**EXERCISE GOAL**
Answer these questions from the dementia research article below:
(a) Which organization funds the work at the Cambridge laboratories?
(b) Which pharmaceutical company stopped its in-house dementia research?
(c) How many treatments for Alzheimer's are currently in clinical trials?

**EXCERPT PROVIDED**

==================================================

When it comes to the fight against dementia, Dr Steve Andrews is right on the front line.
He’s among an experienced team of acclaimed Cambridge University scientists who every day go to work in the hope of providing a breakthrough for new preventions and treatments.
“At times, it is very much like trying to find a needle in a haystack,” admitted Dr Andrews.
“The numbers of possible molecules we could make in the laboratory is greater than the number of grains of sand on the planet or the number of stars in the universe, so we have to use all of the information and technologies available to us to formulate and test smart hypotheses.
“Are we making progress? Absolutely.”
At the Cambridge laboratories, whose work is funded by Alzheimer’s Research UK, the scientists are working collaboratively with groups across the world to accelerate scientific progress.
Their task is to find a biological target, to understand at a molecular level what those proteins might look like, so that the chemists can design a drug which will address some of the processes in the brain.
Currently, medicines can improve symptoms for a time, but there is nothing which can slow or stop the diseases which cause dementia.
I’ll always remember the day I rang her doorbell and while she recognised my dad, she drew a blank with me.”
Recently, the top pharmaceutical company, Pfizer, stopped their in-house dementia research because they felt the task was too challenging to produce a marketable drug which they could recoup their money. They felt the challenge was too risky and expensive.
So it is left to the likes of the Alzheimer’s Research UK scientists to solve the puzzle. They are not looking for a financial return – their sole aim is to make people’s lives better. Currently, there are more than 100 treatments for Alzheimer’s in clinical trials.

==================================================

**SOURCE MATERIAL**
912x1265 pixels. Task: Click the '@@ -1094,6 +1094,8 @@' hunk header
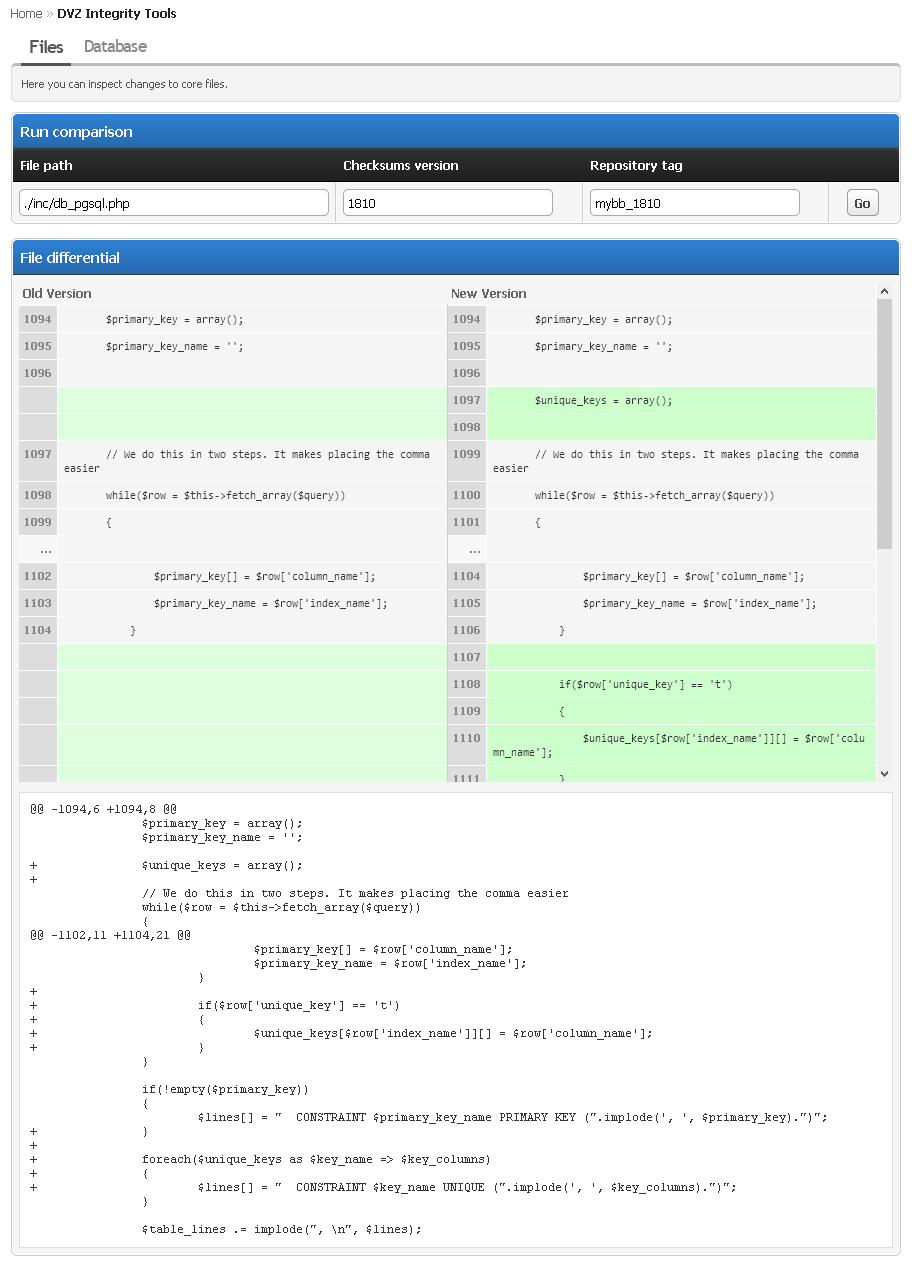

==================================================

**RESULT**
(a) Alzheimer's Research UK
(b) Pfizer
(c) More than 100